Я Пятого концерта не знал, но сразу же мне стало интересно. Когда же я взял ноты, он мне не очень понравился. И Нейгауз как-то не очень одобрял этот выбор — он советовал Третий. Вообще, концерт был с какой-то подорванной репутацией. Я посмотрел Третий. Третий я много раз слышал. Существовала его авторская запись. Он считался самым лучшим, но меня к нему почему-то не тянуло. Я опять посмотрел его и опять подумал: нет, буду играть Пятый. Раз Прокофьев так сказал — значит судьба.
В феврале 1941 года я уезжал в Одессу и взял с собой Пятый концерт.
Через месяц я вернулся в Москву с готовым концертом.

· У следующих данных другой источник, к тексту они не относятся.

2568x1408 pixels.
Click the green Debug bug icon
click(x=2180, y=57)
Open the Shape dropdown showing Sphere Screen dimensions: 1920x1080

Прокофьев хотел меня послушать. Встреча состоялась у Нейгаузов, где вдвоем с А. Ведерниковым мы дважды проиграли концерт.
Прокофьев пришел с женой, комната наполнилась крепким запахом парижских духов. С места в карьер он стал рассказывать какие-то невероятные истории из гангстерского быта в Америке. Рассказывалось это по-прокофьевски оригинально — с юмором и деловито.
[463]
Мы сидели за маленьким столиком, под которым не помещались ноги, и пили чай с неизменной нейгаузовской ветчиной.
Потом играли.
Прокофьев остался доволен и, стоя перед нами за двумя роялями, откуда он дирижировал, вынул одновременно из двух карманов две шоколадки и вручил их нам шикарным жестом. Тут же условились о репетициях.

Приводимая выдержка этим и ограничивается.